Revise everything from the line containing "Open the three-dot more options menu" down to the end of the entries, putting "overflow menu" in place of "more options menu" and leaving all else as it stands. Omit the pictures from your answer.
>> begin DATA ENTRIES
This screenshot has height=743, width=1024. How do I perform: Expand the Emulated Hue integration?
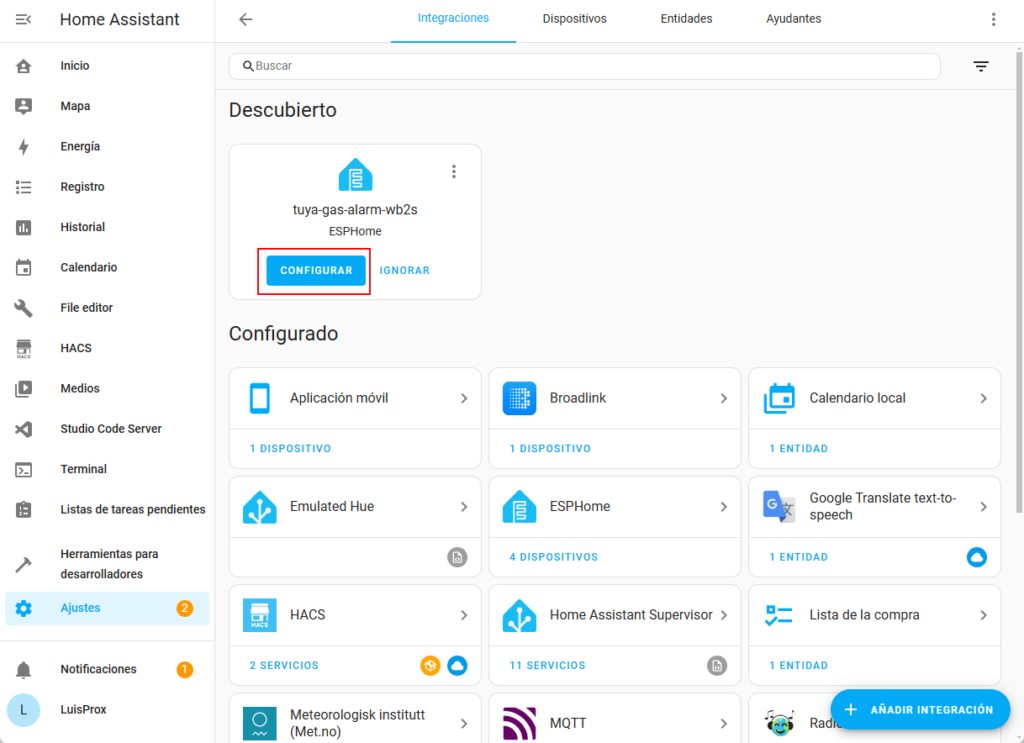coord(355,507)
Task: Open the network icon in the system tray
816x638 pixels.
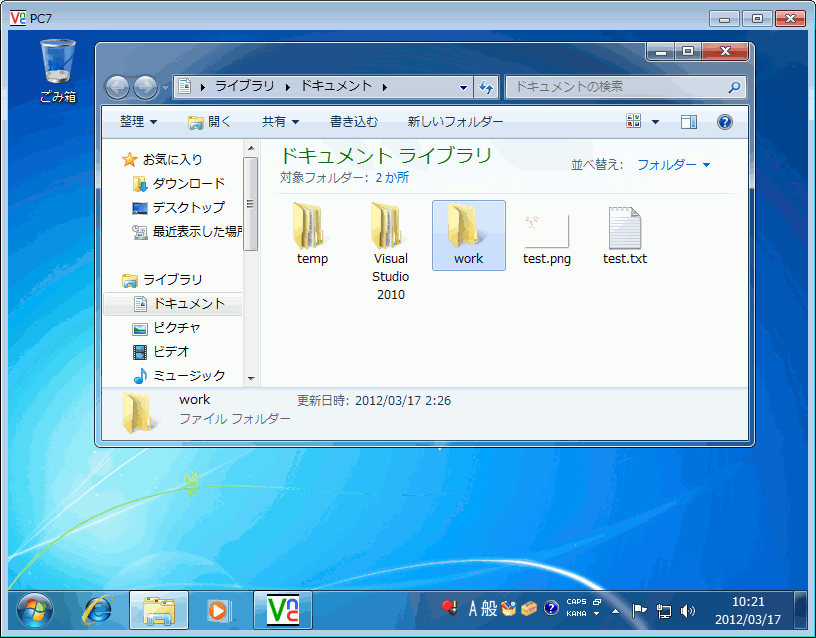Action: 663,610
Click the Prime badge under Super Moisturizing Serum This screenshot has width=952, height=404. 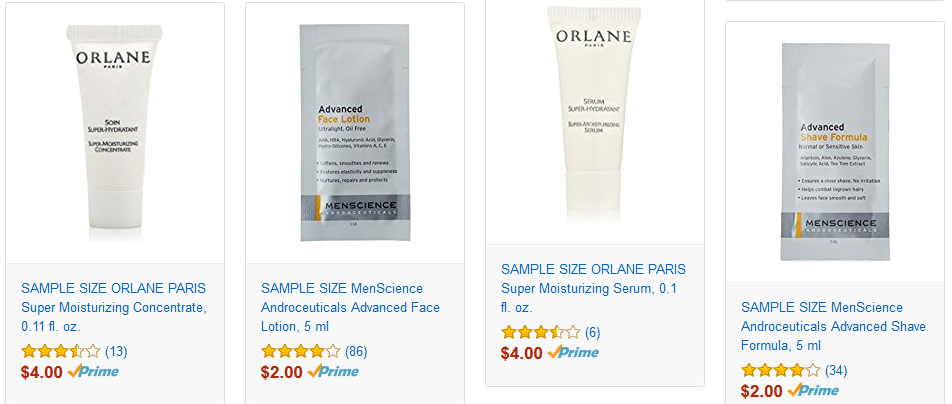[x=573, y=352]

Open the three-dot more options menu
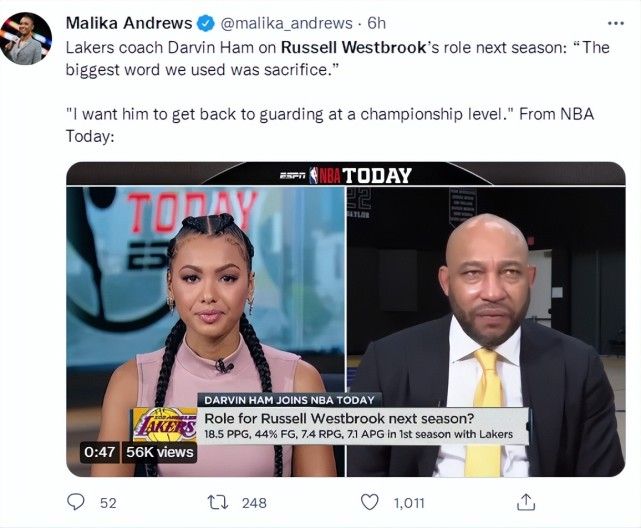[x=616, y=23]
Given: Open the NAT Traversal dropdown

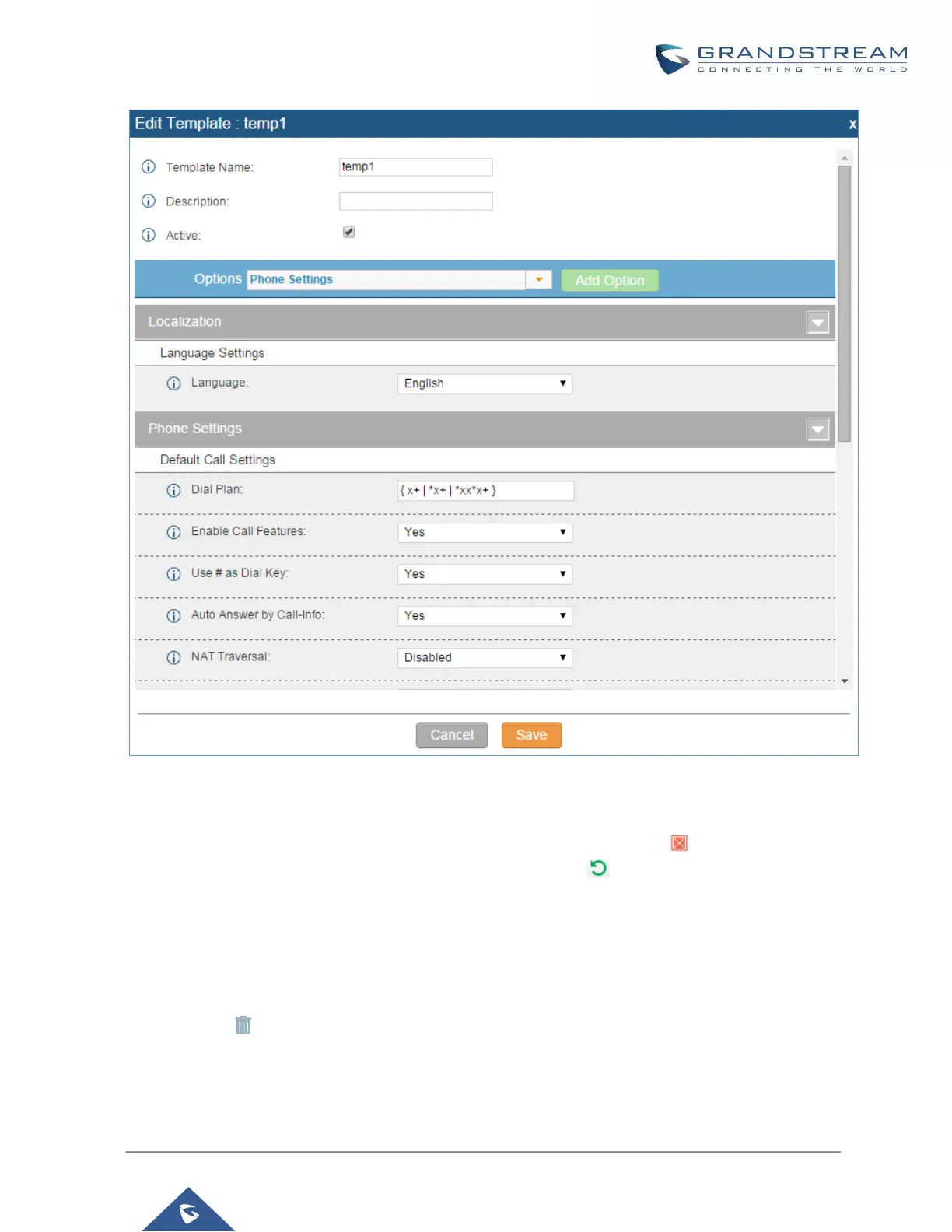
>> end DATA ENTRIES
RESPONSE TO THIS EXERCISE –
Open the three-dot overflow menu
[x=616, y=23]
Given: Open the NAT Traversal dropdown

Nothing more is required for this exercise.